▶ Written instruction: Render the items, starting at the first line and going on through the line with "point(62,127)" (both ends included), as a two-column CSV with headers text and answer. Write one row per item, with each value in a single quoted field and line breaks replaced by spaces.
══ Records for this exercise ══
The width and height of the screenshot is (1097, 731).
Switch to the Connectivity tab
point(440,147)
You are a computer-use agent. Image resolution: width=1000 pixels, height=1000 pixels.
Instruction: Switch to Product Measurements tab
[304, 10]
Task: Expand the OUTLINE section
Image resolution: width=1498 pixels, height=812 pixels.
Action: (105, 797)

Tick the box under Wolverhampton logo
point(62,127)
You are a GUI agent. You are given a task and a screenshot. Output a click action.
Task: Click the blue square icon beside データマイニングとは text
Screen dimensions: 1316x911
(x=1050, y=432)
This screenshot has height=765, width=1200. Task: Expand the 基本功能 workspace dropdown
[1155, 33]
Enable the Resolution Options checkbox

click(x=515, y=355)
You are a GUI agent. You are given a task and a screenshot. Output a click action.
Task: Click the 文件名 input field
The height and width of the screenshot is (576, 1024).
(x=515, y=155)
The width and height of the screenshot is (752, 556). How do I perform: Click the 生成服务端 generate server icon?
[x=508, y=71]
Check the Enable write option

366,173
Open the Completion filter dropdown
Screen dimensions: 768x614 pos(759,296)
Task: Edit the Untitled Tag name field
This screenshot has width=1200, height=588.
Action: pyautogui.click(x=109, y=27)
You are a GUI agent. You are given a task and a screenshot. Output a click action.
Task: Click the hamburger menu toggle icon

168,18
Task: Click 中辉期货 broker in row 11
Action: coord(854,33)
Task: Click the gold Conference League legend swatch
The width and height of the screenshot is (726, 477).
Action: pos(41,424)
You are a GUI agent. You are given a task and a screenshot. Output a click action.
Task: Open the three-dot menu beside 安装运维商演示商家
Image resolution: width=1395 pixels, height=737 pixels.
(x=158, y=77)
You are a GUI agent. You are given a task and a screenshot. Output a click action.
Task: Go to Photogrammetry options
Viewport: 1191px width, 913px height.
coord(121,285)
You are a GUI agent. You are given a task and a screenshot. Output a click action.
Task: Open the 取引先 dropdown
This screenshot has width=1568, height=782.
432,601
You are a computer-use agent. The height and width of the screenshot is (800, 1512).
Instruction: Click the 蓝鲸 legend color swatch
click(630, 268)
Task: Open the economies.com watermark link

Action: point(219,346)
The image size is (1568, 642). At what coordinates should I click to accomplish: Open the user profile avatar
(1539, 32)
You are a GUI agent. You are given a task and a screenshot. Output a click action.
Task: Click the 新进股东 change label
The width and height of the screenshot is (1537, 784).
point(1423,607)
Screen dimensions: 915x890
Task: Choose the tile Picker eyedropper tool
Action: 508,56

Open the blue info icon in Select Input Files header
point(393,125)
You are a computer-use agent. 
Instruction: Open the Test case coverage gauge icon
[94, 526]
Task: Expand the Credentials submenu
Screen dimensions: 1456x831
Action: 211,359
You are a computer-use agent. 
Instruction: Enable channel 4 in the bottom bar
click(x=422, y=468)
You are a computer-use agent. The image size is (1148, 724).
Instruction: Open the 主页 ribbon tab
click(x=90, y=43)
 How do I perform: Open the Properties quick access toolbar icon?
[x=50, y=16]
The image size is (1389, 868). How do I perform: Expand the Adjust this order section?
═══
▶ Expected answer:
text,answer
"The width and height of the screenshot is (1097, 731). Switch to the Connectivity tab","point(440,147)"
"You are a computer-use agent. Image resolution: width=1000 pixels, height=1000 pixels. Instruction: Switch to Product Measurements tab","[304, 10]"
"Task: Expand the OUTLINE section Image resolution: width=1498 pixels, height=812 pixels.","Action: (105, 797)"
"Tick the box under Wolverhampton logo","point(62,127)"